United Airlines Grants Christmas Wishes for Sick Children During 'Fantasy Flight' to Meet Santa
"All that they’ve been through and yet here they are, enjoying life. It’s something special.”
When Katelyn Spoerl was only 20 months old, she got liver cancer. Now, 7 years old and cancer-free for the last five, little Katelyn got to celebrate in style, boarding a United Airlines "Fantasy Flight" to the North Pole.
“We’re so excited,” said mom Laura Spoerl, 42, a social worker from Glen Ridge, NJ, as Katelyn bounced around the terminal. “She’ll remember it forever. How lucky we are to be here, to be a part of this and have so many people who care enough to give their time.”
Katelyn, who was treated at Newark Beth Israel Medical Center, boarded the flight out of Newark Liberty International Airport on Wednesday along with her mom and 44 other families, most of whose kids have dealt with various illnesses. This festive flight, which United has been organizing for more than three decades, is just one of 16 this month taking place in cities across the world, including Denver, San Francisco, London, Tokyo, and Frankfurt.
“I plan my entire year around doing this event,” said Rebecca Scott, an inflight supervisor for United who dressed up like a toy soldier on Wednesday. It was her third year volunteering for the effort. “All of the hard work and all of the sweat... it’s all worth it. It’s unbelievable, it’s hard to put into words. Once you get a feel for it, you want to do it every year.”
With “Frosty the Snowman” playing over the intercom, the pilots (sporting reindeer ears, of course) prepared for takeoff. The plane was first sprayed with deicing fluid — or magic dust, if you will — and off it went, skirting by New York City’s skyline and lifting up above the clouds, a magical experience in and of itself. The kids cheered as the plane circled the city for just under 45 minutes before flight attendants dressed in festive costumes passed up and down the aisle, closing the windows and darkening the cabin.
The plane, which was decked out with holiday decor, was preparing to land and it had to go through a magical portal to ensure everyone got to their final destination: the North Pole.
Four-year-old Julianne sat next to her mom and watched “Angry Birds 2” as the flight hurtled toward Santa’s hometown. It was her first time in an airplane and she couldn’t wait to see the big man himself. She had been diagnosed with severe asthma and sleep apnea (the latter of which was thankfully fixed with surgery) and treated at The University Hospital.
“You have no choice but to be strong. She’s actually really strong too,” said her mom, Marielly Benitez, 25, who lives in Newark. But Wednesday’s flight was all about forgetting their worries and having fun. “I’m excited for her… You can see the joy in their faces.”
Marilyn M. Harris, the vice president of community relations at Newark Beth Israel Medical Center, said it was amazing to be able to celebrate the resilience of kids who have been through so much.

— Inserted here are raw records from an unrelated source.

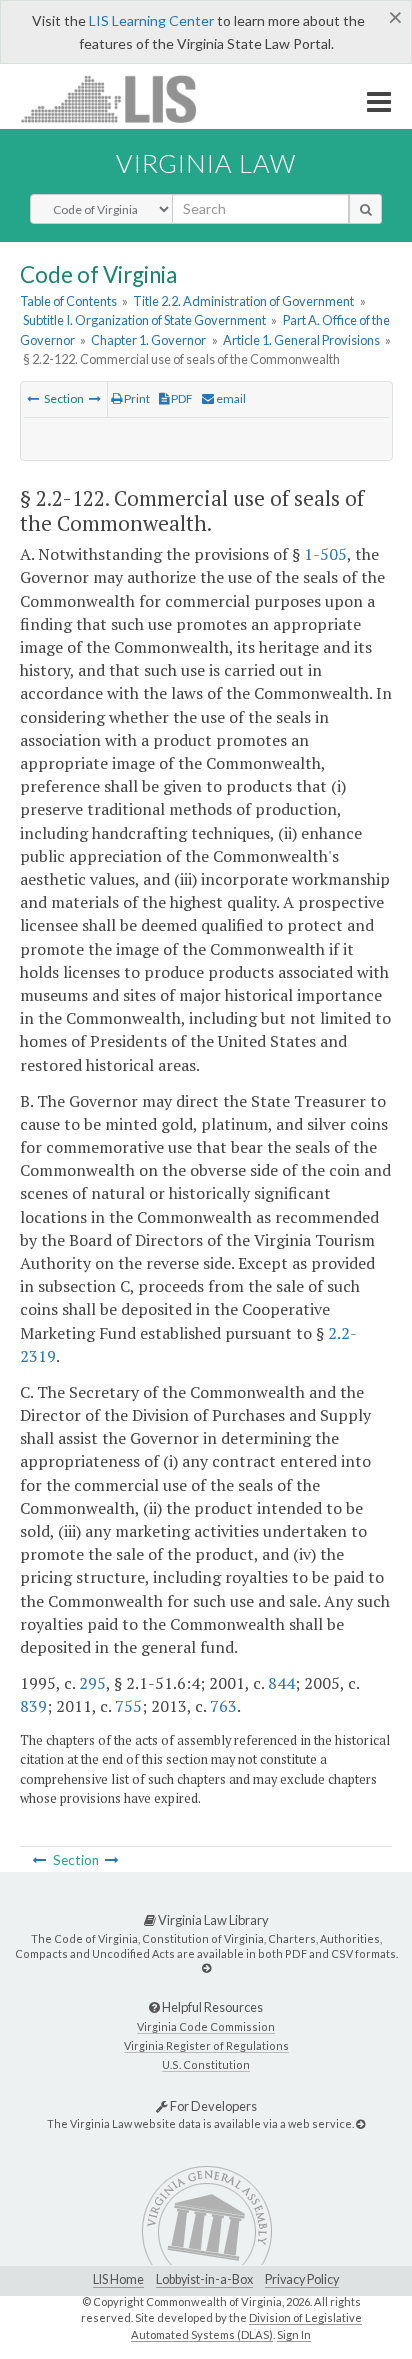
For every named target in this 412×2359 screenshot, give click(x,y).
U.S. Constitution (206, 2064)
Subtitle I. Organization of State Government (144, 320)
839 (33, 1706)
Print (136, 398)
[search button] (365, 209)
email (230, 398)
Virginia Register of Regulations (206, 2045)
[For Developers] (360, 2123)
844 (281, 1683)
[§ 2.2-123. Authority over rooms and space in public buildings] (95, 398)
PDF (181, 398)
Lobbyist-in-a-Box (204, 2279)
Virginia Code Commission (206, 2026)
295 (92, 1683)
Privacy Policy (302, 2279)
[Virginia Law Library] (206, 1967)
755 (128, 1706)
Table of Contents (68, 301)
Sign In (294, 2334)
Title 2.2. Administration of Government (243, 301)
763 (223, 1706)
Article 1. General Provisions (301, 340)
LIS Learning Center (151, 20)
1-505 (325, 554)
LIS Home (118, 2279)
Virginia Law (206, 163)
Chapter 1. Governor (148, 340)
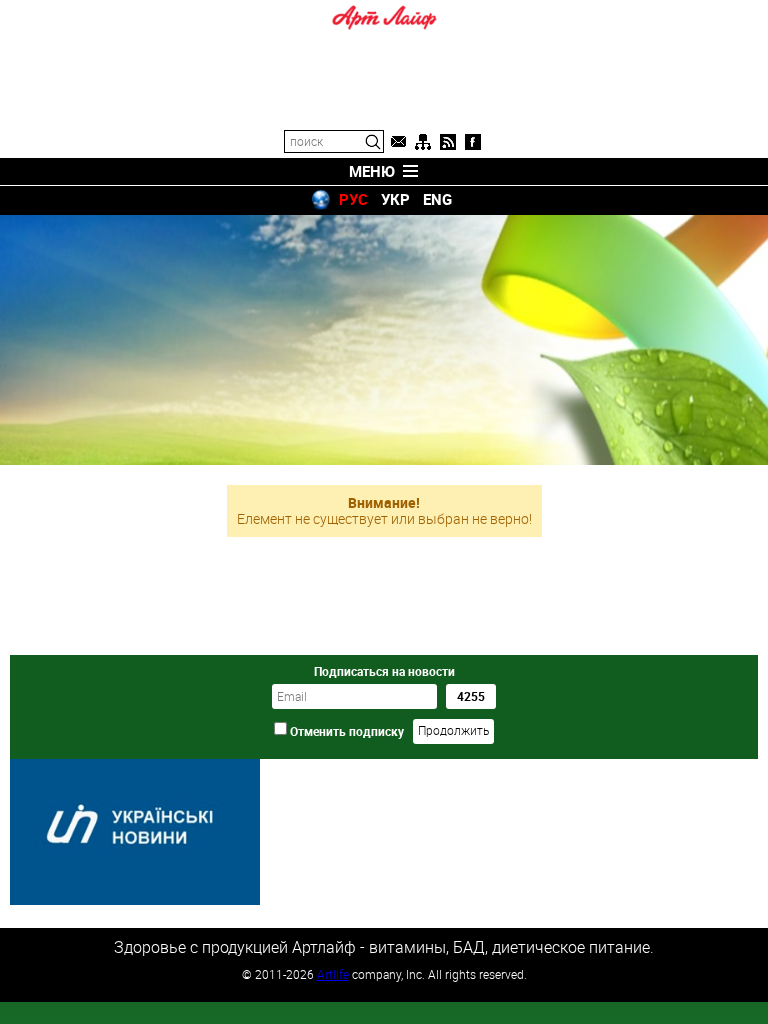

“Some of them have had three surgeries. You go through the beginning of your life with all these surgeries and doctors, [and] to have something like this really brings joy,” she said. “I get so excited to see them, I feel like a kid again myself. All that they’ve been through and yet here they are, enjoying life. It’s something special.”
Finally touching down at the North Pole — an area known as the terminal to grown ups — the kids rushed off the plane, lining up to hug Santa (along with his friends like Mickey Mouse, Olaf, and Pikachu), have a dance party, eat some holiday cookies and open presents chosen by United from the children’s own wish lists, wrapped neatly for them under the tree.
“We get to see them when they’re suffering and going through treatment. To get to see [them] doing fun things is the best part of the job,” said Deb Brouwer, 44, a nurse practitioner in pediatric urology. “Everybody just comes together. It’s like magical, there’s no other way to say it.”